SET PROBLEM: Return every one of the entries below line for line, with no change to any wording, spacing, or punctuation.

## start RECORDS FOR PROCESSING

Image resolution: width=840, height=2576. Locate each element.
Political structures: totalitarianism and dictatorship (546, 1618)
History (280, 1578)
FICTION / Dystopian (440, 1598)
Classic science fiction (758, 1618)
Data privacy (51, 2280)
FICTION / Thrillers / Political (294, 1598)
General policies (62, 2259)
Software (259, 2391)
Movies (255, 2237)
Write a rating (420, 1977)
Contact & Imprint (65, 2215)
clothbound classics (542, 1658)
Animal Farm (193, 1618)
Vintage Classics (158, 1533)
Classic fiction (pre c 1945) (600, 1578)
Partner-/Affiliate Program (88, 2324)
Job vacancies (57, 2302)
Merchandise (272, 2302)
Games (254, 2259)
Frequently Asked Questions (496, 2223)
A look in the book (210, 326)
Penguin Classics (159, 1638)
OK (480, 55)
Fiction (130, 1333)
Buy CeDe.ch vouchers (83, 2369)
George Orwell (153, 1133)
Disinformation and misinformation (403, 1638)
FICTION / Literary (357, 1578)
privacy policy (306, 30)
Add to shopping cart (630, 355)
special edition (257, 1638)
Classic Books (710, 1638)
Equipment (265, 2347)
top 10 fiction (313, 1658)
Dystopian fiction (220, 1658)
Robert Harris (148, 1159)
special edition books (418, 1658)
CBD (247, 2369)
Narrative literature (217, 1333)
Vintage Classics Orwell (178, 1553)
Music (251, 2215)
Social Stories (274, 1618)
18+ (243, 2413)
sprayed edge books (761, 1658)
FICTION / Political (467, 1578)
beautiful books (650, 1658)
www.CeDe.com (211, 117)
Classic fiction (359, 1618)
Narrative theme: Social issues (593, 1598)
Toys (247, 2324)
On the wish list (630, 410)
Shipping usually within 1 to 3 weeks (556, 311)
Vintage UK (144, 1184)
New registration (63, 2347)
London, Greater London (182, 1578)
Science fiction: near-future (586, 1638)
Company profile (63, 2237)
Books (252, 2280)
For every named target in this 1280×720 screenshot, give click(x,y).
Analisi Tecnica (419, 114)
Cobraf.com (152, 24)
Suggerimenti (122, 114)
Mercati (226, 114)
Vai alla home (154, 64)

## end RECORDS FOR PROCESSING

EXPECTED ANSWER:
Image resolution: width=840, height=2576. Locate each element.
Political structures: totalitarianism and dictatorship (546, 1618)
History (280, 1578)
FICTION / Dystopian (440, 1598)
Classic science fiction (758, 1618)
Data privacy (51, 2280)
FICTION / Thrillers / Political (294, 1598)
General policies (62, 2259)
Software (259, 2391)
Movies (255, 2237)
Write a rating (420, 1977)
Contact & Imprint (65, 2215)
clothbound classics (542, 1658)
Animal Farm (193, 1618)
Vintage Classics (158, 1533)
Classic fiction (pre c 1945) (600, 1578)
Partner-/Affiliate Program (88, 2324)
Job vacancies (57, 2302)
Merchandise (272, 2302)
Games (254, 2259)
Frequently Asked Questions (496, 2223)
A look in the book (210, 326)
Penguin Classics (159, 1638)
OK (480, 55)
Fiction (130, 1333)
Buy CeDe.ch vouchers (83, 2369)
George Orwell (153, 1133)
Disinformation and misinformation (403, 1638)
FICTION / Literary (357, 1578)
privacy policy (306, 30)
Add to shopping cart (630, 355)
special edition (257, 1638)
Classic Books (710, 1638)
Equipment (265, 2347)
top 10 fiction (313, 1658)
Dystopian fiction (220, 1658)
Robert Harris (148, 1159)
special edition books (418, 1658)
CBD (247, 2369)
Narrative literature (217, 1333)
Vintage Classics Orwell (178, 1553)
Music (251, 2215)
Social Stories (274, 1618)
18+ (243, 2413)
sprayed edge books (761, 1658)
FICTION / Political (467, 1578)
beautiful books (650, 1658)
www.CeDe.com (211, 117)
Classic fiction (359, 1618)
Narrative theme: Social issues (593, 1598)
Toys (247, 2324)
On the wish list (630, 410)
Shipping usually within 1 to 3 weeks (556, 311)
Vintage UK (144, 1184)
New registration (63, 2347)
London, Greater London (182, 1578)
Science fiction: near-future (586, 1638)
Company profile (63, 2237)
Books (252, 2280)
For every named target in this 1280×720 screenshot, give click(x,y).
Analisi Tecnica (419, 114)
Cobraf.com (152, 24)
Suggerimenti (122, 114)
Mercati (226, 114)
Vai alla home (154, 64)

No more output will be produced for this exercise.